- _Entries taken from a collection_
.....
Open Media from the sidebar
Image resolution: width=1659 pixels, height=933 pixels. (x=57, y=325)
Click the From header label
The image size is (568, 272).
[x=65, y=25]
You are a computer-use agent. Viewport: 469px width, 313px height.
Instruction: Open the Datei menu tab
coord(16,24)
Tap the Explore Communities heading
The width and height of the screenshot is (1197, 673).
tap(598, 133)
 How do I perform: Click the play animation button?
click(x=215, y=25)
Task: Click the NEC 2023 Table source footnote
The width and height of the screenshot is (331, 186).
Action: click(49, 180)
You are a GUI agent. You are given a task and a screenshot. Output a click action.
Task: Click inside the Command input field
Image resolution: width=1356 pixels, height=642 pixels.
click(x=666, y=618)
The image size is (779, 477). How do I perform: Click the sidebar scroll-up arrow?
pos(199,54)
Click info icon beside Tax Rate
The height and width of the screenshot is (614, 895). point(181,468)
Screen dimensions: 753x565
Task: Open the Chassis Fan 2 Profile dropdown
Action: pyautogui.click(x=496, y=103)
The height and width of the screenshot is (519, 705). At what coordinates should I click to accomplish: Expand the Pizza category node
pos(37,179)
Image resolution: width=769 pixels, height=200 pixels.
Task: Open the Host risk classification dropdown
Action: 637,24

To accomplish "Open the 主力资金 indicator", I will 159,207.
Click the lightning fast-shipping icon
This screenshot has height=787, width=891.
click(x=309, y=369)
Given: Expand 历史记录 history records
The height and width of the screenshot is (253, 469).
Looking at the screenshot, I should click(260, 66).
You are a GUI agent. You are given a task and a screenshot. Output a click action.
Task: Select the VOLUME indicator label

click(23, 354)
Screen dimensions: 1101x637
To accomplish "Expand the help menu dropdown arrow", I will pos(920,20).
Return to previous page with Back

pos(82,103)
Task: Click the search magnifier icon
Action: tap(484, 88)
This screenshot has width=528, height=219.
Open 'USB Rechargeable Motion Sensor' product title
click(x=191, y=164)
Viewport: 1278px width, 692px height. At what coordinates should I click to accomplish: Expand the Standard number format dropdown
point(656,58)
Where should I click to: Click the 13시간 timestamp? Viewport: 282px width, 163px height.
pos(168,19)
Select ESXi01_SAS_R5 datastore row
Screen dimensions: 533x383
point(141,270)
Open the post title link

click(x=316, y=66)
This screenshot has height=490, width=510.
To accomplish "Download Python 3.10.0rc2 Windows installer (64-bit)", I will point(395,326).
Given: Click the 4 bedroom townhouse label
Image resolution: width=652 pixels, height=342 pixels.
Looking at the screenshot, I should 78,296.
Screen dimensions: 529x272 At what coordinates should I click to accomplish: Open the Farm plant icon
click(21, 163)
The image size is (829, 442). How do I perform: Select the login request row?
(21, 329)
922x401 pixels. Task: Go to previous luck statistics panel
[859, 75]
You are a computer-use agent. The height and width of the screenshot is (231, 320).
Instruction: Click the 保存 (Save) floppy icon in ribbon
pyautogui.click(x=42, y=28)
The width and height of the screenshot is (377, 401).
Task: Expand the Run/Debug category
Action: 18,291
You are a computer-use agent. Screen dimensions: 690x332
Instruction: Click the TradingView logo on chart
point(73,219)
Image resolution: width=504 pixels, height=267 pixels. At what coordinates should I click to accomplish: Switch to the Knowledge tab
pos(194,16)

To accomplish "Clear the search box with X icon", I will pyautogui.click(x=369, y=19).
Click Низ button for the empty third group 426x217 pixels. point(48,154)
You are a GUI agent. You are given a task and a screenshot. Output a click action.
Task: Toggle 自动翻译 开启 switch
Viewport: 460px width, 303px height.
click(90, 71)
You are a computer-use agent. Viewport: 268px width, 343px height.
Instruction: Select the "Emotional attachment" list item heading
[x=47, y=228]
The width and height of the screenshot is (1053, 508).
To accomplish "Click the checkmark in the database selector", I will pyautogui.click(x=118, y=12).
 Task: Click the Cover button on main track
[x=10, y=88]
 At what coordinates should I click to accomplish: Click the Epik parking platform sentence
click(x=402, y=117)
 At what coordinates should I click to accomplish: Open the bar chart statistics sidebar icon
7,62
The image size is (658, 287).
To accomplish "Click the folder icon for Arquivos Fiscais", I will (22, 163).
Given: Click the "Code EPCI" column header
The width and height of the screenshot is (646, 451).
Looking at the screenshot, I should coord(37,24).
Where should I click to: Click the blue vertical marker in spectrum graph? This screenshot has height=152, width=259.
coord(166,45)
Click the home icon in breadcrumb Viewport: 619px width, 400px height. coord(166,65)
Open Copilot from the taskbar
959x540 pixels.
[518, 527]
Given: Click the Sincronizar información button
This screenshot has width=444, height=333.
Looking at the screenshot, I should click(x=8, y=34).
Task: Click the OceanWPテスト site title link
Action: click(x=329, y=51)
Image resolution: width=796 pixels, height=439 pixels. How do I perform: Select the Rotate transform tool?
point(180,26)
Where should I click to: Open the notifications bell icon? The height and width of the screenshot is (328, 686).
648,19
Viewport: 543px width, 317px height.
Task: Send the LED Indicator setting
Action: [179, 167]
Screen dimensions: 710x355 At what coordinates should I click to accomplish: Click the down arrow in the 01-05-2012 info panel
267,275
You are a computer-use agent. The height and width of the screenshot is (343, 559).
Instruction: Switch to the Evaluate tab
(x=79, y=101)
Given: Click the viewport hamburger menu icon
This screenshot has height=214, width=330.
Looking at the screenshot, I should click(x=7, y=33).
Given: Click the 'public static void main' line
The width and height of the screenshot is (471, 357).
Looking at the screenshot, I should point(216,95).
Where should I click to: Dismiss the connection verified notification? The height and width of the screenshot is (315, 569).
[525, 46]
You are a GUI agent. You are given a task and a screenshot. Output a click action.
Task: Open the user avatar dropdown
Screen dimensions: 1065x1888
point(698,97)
.....
- _SHORT EXERCISE_
Print everything in the listing above from the line containing "You are a computer-use agent. Viewport: 469px" down to the line containing "Action: click(49, 180)", including both of those lines, exactly as they appear.

- _THE OUTPUT_
You are a computer-use agent. Viewport: 469px width, 313px height.
Instruction: Open the Datei menu tab
coord(16,24)
Tap the Explore Communities heading
The width and height of the screenshot is (1197, 673).
tap(598, 133)
 How do I perform: Click the play animation button?
click(x=215, y=25)
Task: Click the NEC 2023 Table source footnote
The width and height of the screenshot is (331, 186).
Action: click(49, 180)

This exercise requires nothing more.